* [EXERCISE INPUTS]:
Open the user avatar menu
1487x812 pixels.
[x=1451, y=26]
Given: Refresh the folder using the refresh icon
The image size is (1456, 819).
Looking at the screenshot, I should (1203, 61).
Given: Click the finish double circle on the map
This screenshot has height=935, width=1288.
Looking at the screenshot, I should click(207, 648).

...

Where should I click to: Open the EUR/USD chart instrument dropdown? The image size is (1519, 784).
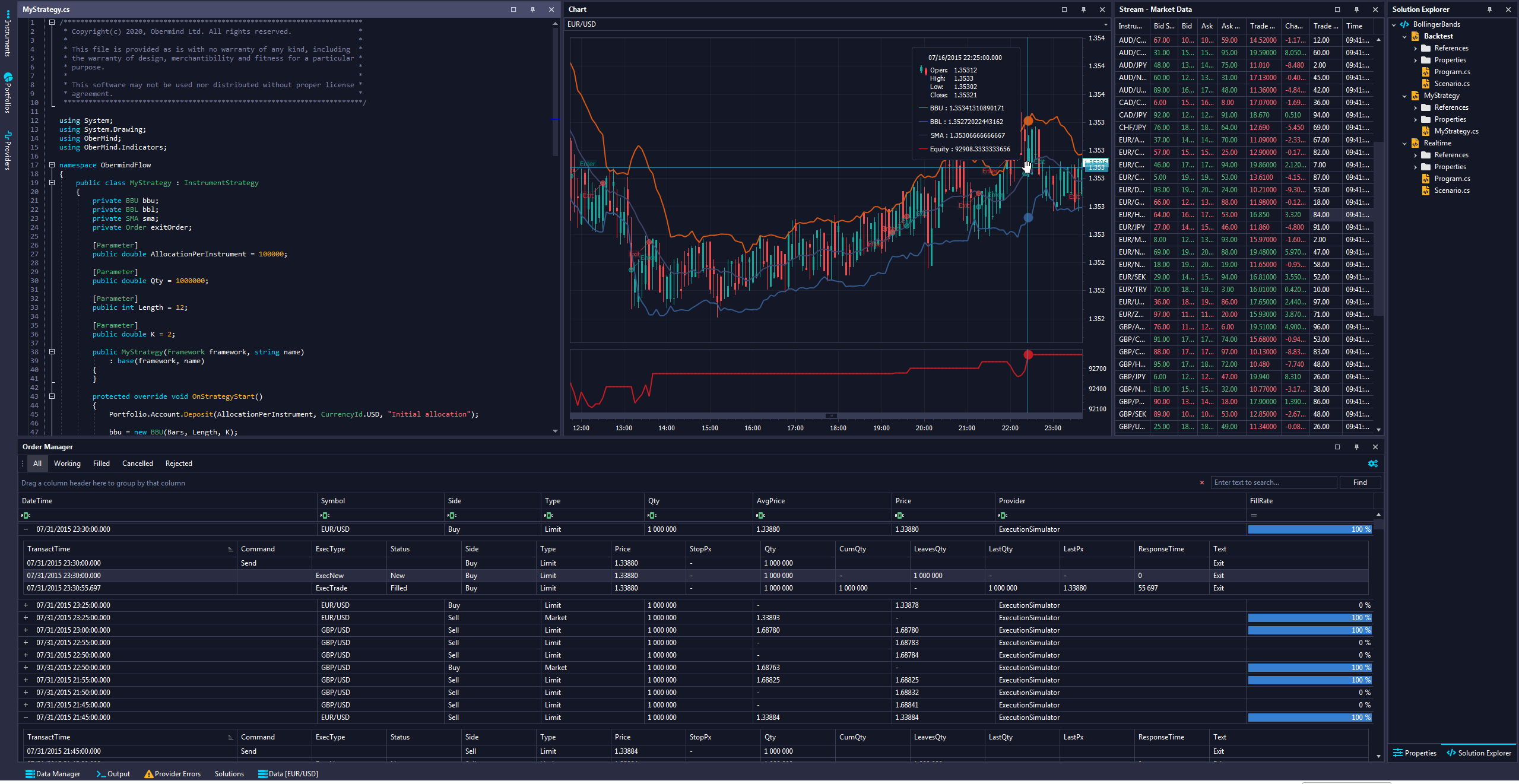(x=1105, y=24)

* [WHAT NEEDS TO BE DONE]: State the count of lines holding the string "Given" in the listing above, and nothing else.

* [EXPECTED OUTPUT]: 2